От удивления, что «уже все» я даже не сразу поняла, что Люба не закричала. Через некоторое время (как в тумане) раздался писк – как котенок плачет (у меня никто больше так тихо не плакал). Крик был слабенький, булькающий. Попросила приложить дочку к груди. Акушерка с нескрываемым раздражением и ворчанием (мол, чокнулись все со своим ранним прикладываем) плюхнула мне ее на грудь. Какое-то время резко дергала сосок, пыталась засунуть его в Любин ротик, но видя, что ничего не получается, унесла дочь.

Потом меня переложили на каталку и выставили в холодный коридор. Под одной простынкой. А у меня какая-то странная реакция после родов – меня трясет как при лихорадке. И зубы клацают как у скелета из кабинета биологии. Видимо это так срезонировало с каталкой на каменном полу, что через час сердобольная санитарка принесла мне одеяло. К вечеру меня привезли в палату. С ужасом увидела, что там только четыре койки и нет детских кроваток. На мой вопрос, а где ребенок, мне ответили ледяным молчанием.

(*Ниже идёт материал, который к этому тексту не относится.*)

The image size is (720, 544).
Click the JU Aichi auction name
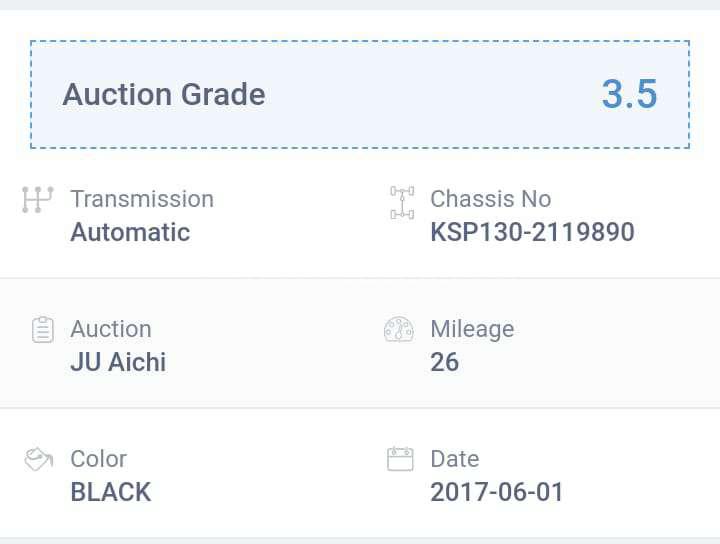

Тяжело вспоминать этот кошмар. Пришедший наутро врач сказал мне, что состояние ребенка средней тяжести – двойное тугое обвитие пуповиной, смещение в шейном отделе позвоночника и хронический энтероколит. Дочка наглоталась околоплодных вод и кормить ее мне не принесут ни сегодня, ни завтра. Она под капельницей. Сказали сцеживаться и ждать. Попросила ее посмотреть – не разрешили. Так прошло три дня. Два раза мне разрешили ее навестить наверху. Уходила в слезах. На руки брать не дают, трогать только украдкой – на свидание пять минут.

На третьи сутки врачи решили поэкспериментировать и принесли Любу на кормление. Пустая трата времени. Дочка так и не проснулась. Педиатр, стоявшая все это время у меня над душой, сказала, что нам надо купить специальное лекарство для кишечника, которое стоило по тем временам огромные деньги. И у нее это лекарство есть. Я тут же срочно позвонила мужу, чтобы привез деньги. А он, объездив, всевозможные аптеки привез мне его в три или четыре раза дешевле. Отношениям с педиатром такой поворот пошел явно не на пользу.